America’s political parties have permeated government for so long that Americans never think to ask the most fundamental question about redistricting reform: Why do we assume political parties should play any role – let alone the central role – in redistricting?
Americans long ago adopted as conventional wisdom that redistricting is somehow the proper responsibility of political parties – and that gerrymandering is but a corrupted form of that responsibility. Though this has been a practical reality for multiple generations, the assumption itself is a misconception; it is a reflection of the fact that the Democratic and Republican parties have permeated government for so long, Americans today make little distinction between the parties themselves and the governmental institutions within which they operate. The persistence of that conventional wisdom serves as a false premise when it comes to debates over issues such as redistricting reform.

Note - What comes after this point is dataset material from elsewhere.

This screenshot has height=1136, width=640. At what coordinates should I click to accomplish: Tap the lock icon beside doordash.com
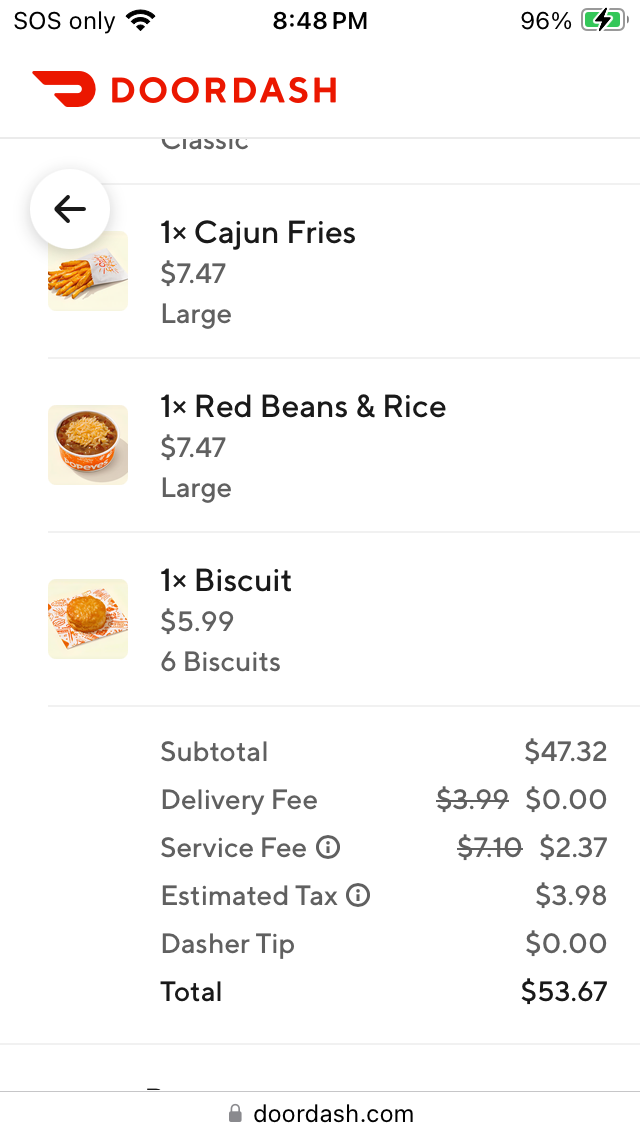(236, 1114)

From the founding, redistricting in America has been left to state legislatures. The principle of federalism – that the many states and the federal government are separate sovereigns with separate responsibilities and interests – was to provide a potent institutional division, insuring against improper coordination between the state and federal governments. The inevitable development of political parties, however, created long-lasting and deep political affiliations throughout all levels of both government and society unanticipated by the Framers. These principally ideological affiliations, largely undiminished by geographic boundaries, affect both expectations and behavior – both within the public and among elected members. Parties are expected to act in their self-interest, of course, but many supporters see governmental institutions as instruments to be controlled by the parties to achieve those interests. Thus, efforts to control governmental institutions, rather than simply participate within them in conjunction with the political opposition, are both expected and welcomed.
The fact that most Americans have a very party-centric view of their government means that little distinction is made between the institutions of government and the parties that seek to control them. The endurance of the assumption that redistricting is a natural party function has made defining partisan gerrymandering difficult in many cases. Though the Supreme Court has set some ground rules regarding the use of race and for district size over the years, they have by no means defined, nor prohibited, “partisan” gerrymandering. This leaves open the question: If redistricting is seen as the parties’ responsibility, then who rightly possesses any authority to tell them how to redistrict?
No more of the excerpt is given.